There is no Bard this time round. Just a collection of covers and comedy songs produced by Ben Folds, who as the leader of the Ben Folds Five tried to outdo everyone in the ironic rockwit stakes in the late 90s.
Most of the tracks are Folds-Shatner co-writes spiced with one notable cover in Pulp's Common People and a couple of guest spots. Joe Jackson turns up to help out on the high notes on Common People, Aimee Mann assists on That's Me Trying, and Henry Rollins trades lines with Shatner on the hilarious complaints department of a song that is I Can't Get Behind That.
The jokes aren't all in Shatner's earnest line readings - the words are funny in a black kind of way too. That's Me Trying, co-written by Nick Hornby, has its narrator as long-lost father trying to negotiate his way back into his adult daughter's life ("But I don't want to talk about any of that bad stuff/Why I missed out on your wedding and your high school graduation"). You'll Have Time offers wise advice ("Live life like you're gonna die/ because you are").

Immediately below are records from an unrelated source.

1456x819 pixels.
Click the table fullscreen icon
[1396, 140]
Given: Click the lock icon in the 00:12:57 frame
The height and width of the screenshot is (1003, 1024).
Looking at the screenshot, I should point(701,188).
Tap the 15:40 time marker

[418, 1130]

And it briefly stops being a piano-led rock cabaret on the airy swish of Together, which comes with the backing of ambient-Brits Lemon Jelly, while the title track is the best spaghetti western-backed declaration of self by a former sci-fi TV star, probably ever.
Yes, it's very silly and it is certainly Shatner's best album yet.
But you wouldn't want him to ruin it by being in a hurry to do another one.